_DOCUMENT TEXT_
[start]
I'm (re) reading Bell's MB book. It is straightforward, but there are certain considerations that are clear but not as straightforward as is meets the eye.

It's obviously not easy to deduce what your compression ratio is, or what you'd like it to be. It's not too difficult to find the information on the internet; that is for a stock Suby engine, but when you go piecemealing parts together, the onus is now back on you to redo the calculations.

Then, I know for a fact that there are very few, if any, i-clubbers who have CR below 8:1 or above 10:1. According to this graph in his book, it looks like many of us who already have a forced induction car have gone beyond what the graph shows. (There isn't any discussion with the graph to the effect of 'this graph is for a particular car' or 'this graph is for a car with stock internals'.)


This doesn't compute for me. My CR on my EJ257 with WRX heads is supposedly 8.6:1. That would obviously go towards explaining why I blew the ringlands on my #4, but it's my understanding that there are quite a few folks over on NASIOC who have the same setup as me who haven't broken anything in their engine.


So a couple of questions I have are: Why do the NA-to-turbo guys run such low boost? Is it because they made the decision to go with stock internals? What are some opinions of the minimum amount of block/internal strengthening that a 2.5 liter RS guy would have to accomplish in order to run above 20psi? Would forged pistons be enough? Would the block have to be sleeved?

With regards to both versions of heads that the 2.5RS comes with, I don't even know what questions to ask as far as this topic goes. Port and polish? Harder springs? I'm not asking about increasing the rev, I'm just addressing strength. I am pretty sure that the phase 1 and phase 2 RS heads both provide much higher compression than the WRX, as they should. Therefore, I know that it would be wise to select some pistons that would give lower compression, although I've heard that on some setups, you then would run into a dome-to-valve clearance problem.
[end]
_REQUIREMENT 1_
Please copy the dataset entries below back out line for line, without changing anything.

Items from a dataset
[start]
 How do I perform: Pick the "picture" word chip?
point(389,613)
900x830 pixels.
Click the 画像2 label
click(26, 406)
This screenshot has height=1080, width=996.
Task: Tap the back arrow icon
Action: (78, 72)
[end]
_REQUIREMENT 2_
In the forum post about compression ratios, what compression ratio does the writer give for their EJ257 with WRX heads?

_OUTPUT 1_
 How do I perform: Pick the "picture" word chip?
point(389,613)
900x830 pixels.
Click the 画像2 label
click(26, 406)
This screenshot has height=1080, width=996.
Task: Tap the back arrow icon
Action: (78, 72)

_OUTPUT 2_
Supposedly 8.6:1.